**Problem to solve**
Look through the data below for the string "will", and copy every line where it turns up.

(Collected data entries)
□ □ □
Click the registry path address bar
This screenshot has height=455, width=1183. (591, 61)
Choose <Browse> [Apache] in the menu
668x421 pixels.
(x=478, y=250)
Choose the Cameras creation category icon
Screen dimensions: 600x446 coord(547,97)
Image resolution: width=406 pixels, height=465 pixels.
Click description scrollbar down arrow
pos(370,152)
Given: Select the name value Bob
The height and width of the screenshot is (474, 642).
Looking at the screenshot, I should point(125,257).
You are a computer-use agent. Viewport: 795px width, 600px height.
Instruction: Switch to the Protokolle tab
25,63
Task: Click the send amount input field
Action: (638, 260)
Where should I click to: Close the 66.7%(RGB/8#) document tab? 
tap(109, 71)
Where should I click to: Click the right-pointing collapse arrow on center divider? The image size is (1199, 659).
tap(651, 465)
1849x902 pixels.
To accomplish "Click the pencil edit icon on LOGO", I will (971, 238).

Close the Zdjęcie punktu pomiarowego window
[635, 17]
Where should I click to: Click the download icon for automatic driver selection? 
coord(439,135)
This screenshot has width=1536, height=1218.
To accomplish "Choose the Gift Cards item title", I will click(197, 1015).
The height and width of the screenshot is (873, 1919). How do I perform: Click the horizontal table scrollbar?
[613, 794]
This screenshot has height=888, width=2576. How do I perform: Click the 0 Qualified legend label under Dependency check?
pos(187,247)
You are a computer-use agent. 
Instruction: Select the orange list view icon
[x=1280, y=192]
□ □ □
**Answer space**
To accomplish "Click the pencil edit icon on LOGO", I will (971, 238).
To accomplish "Choose the Gift Cards item title", I will click(197, 1015).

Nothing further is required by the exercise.